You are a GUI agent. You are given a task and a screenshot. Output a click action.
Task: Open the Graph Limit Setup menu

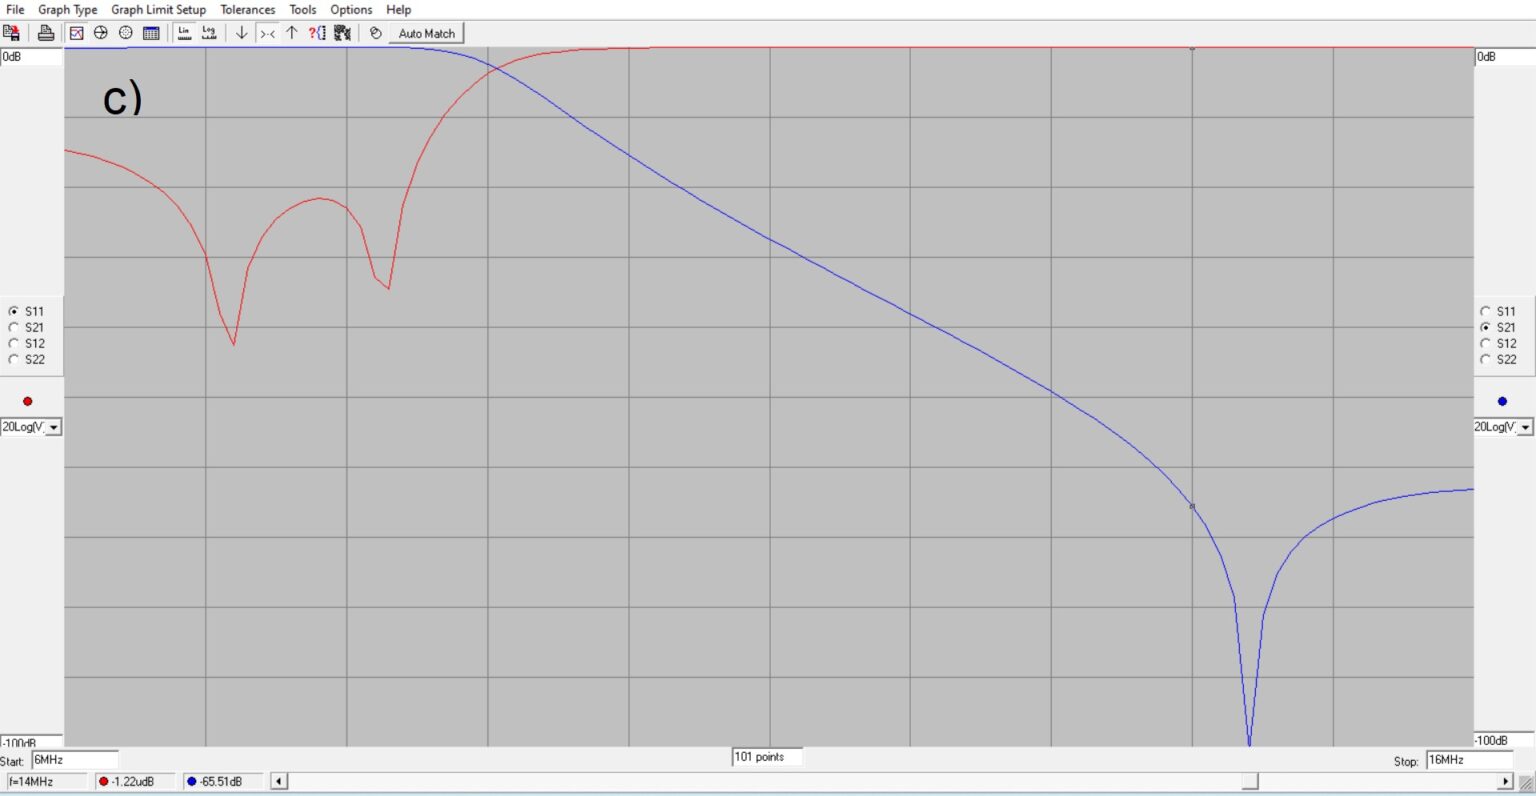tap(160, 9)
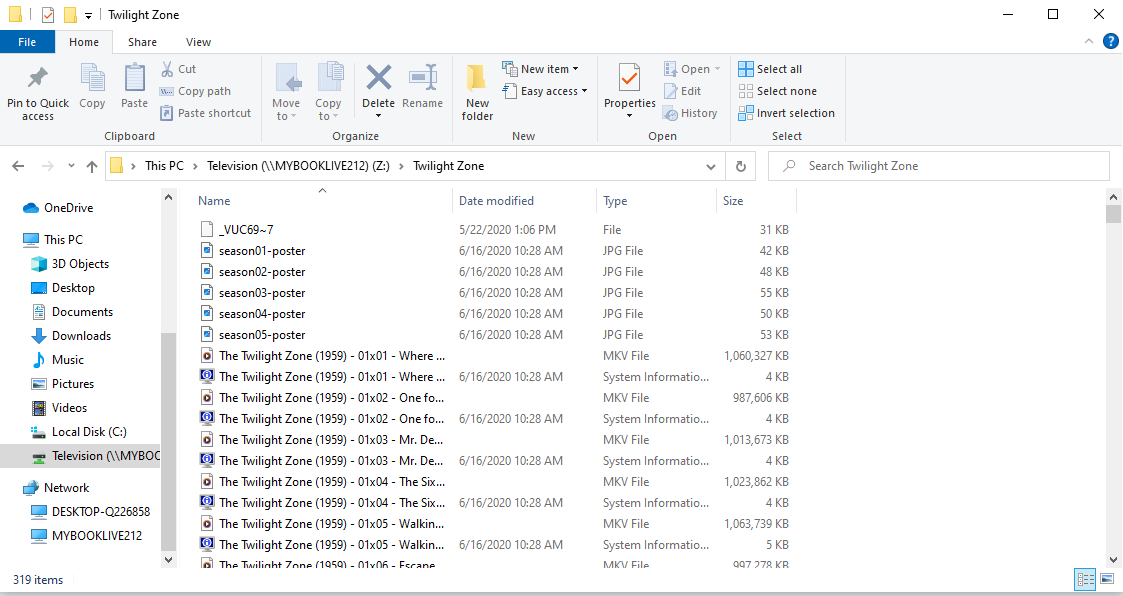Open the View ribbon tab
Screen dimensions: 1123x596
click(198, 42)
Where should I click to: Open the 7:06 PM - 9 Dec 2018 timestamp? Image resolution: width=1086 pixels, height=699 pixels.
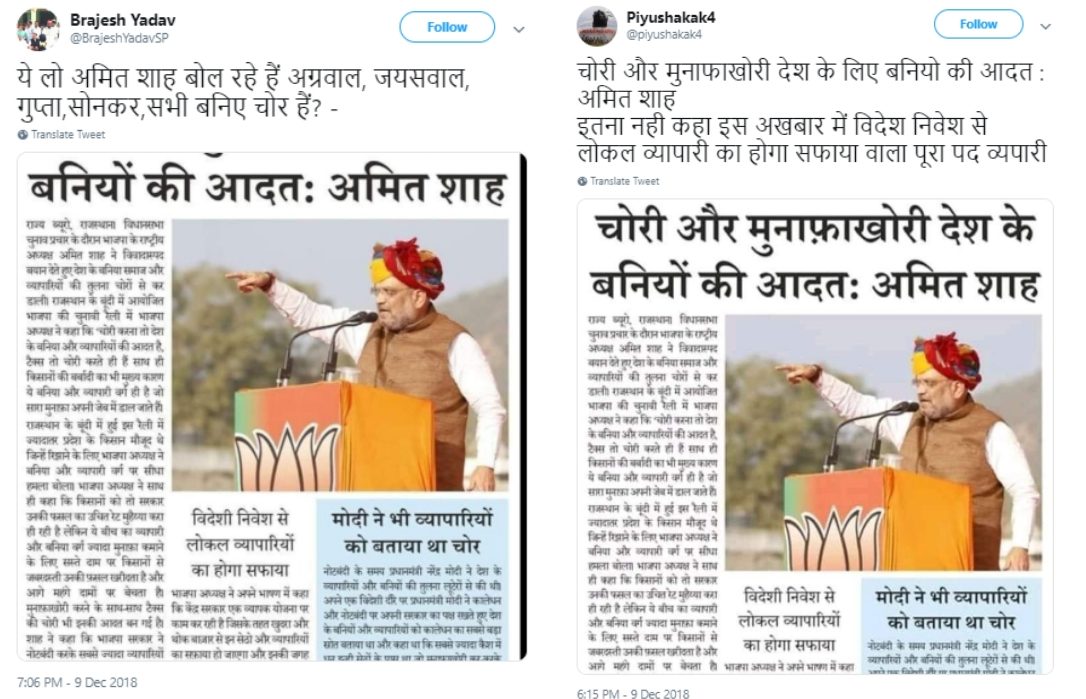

***

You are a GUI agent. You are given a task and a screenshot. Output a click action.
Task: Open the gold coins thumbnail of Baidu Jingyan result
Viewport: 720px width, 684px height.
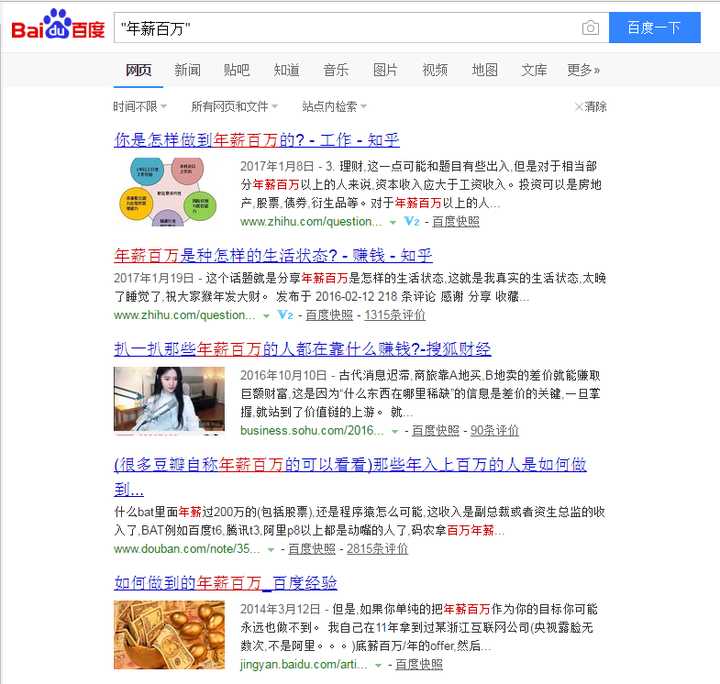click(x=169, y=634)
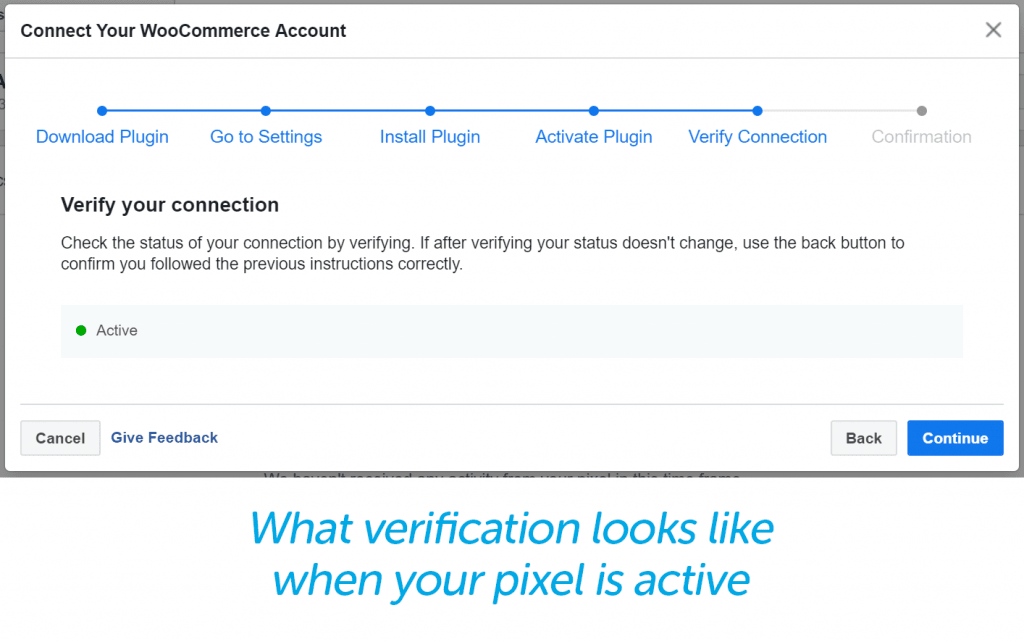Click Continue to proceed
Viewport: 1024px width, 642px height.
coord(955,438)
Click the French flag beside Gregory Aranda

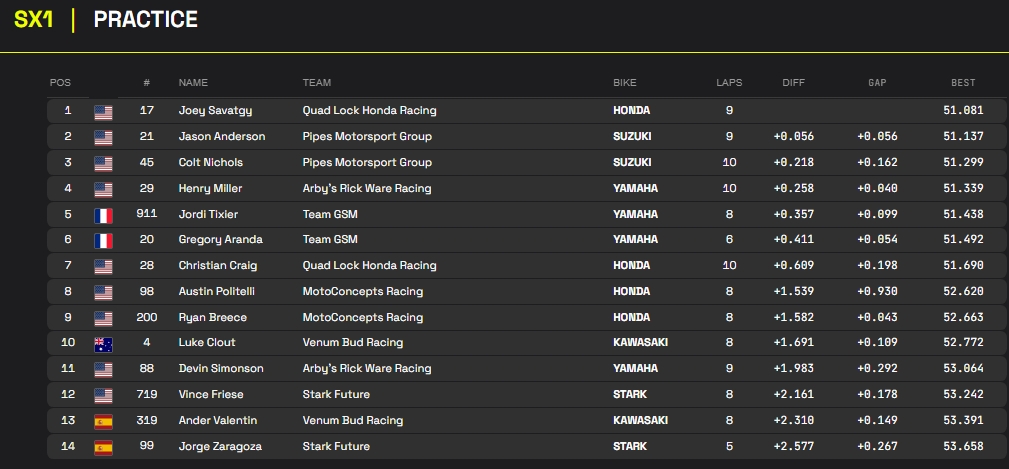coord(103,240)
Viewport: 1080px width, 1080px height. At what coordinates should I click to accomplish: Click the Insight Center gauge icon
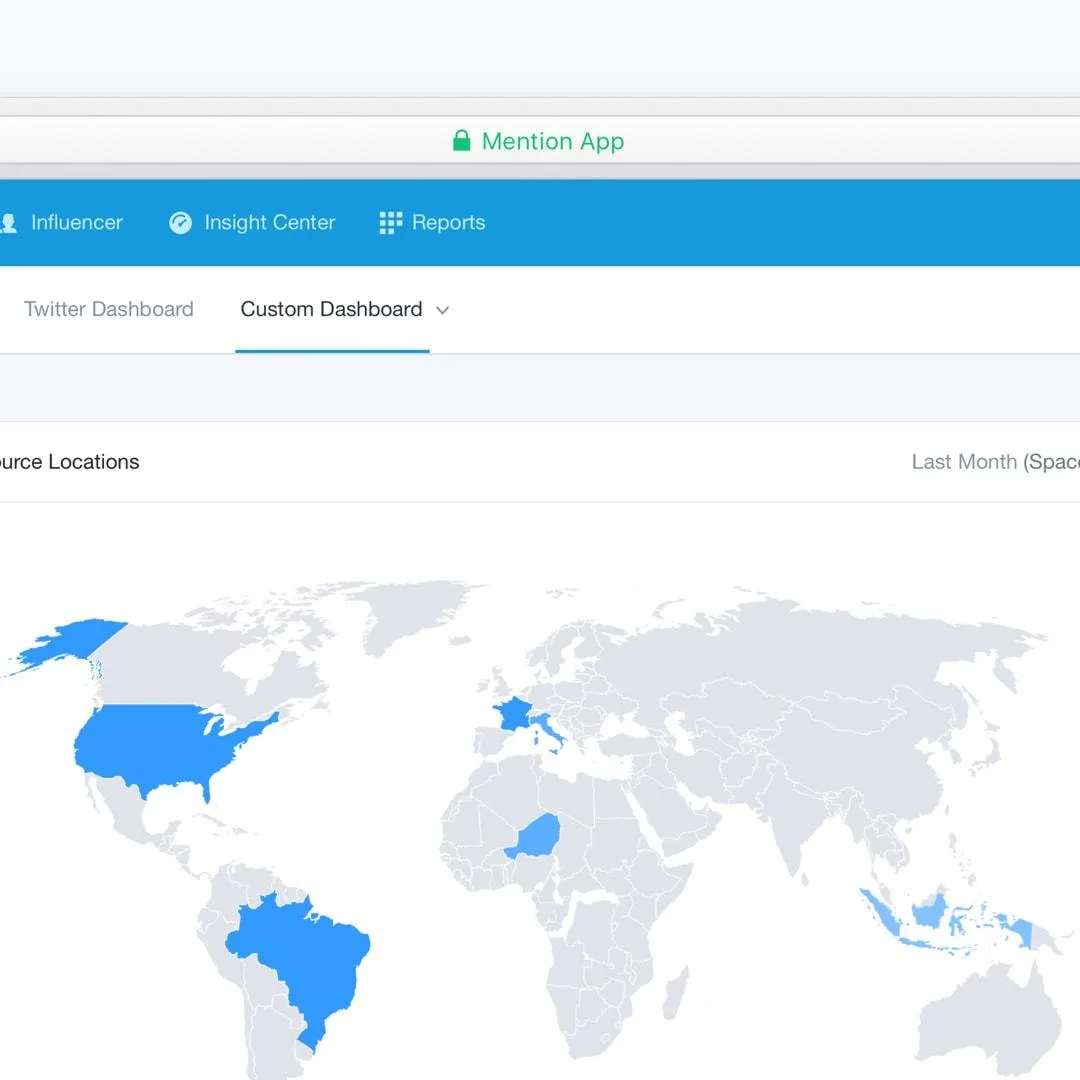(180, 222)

***

The problem – Print nothing but the lines above starting with the line that contains "Task: Open the Graph Limit Setup menu" and going on through the line that contains "Where should I". Leave out the pictures.

Exercise result –
Task: Open the Graph Limit Setup menu

tap(160, 9)
Open the View ribbon tab
Screen dimensions: 1123x596
click(198, 42)
Where should I click to: Open the 7:06 PM - 9 Dec 2018 timestamp? Image resolution: width=1086 pixels, height=699 pixels.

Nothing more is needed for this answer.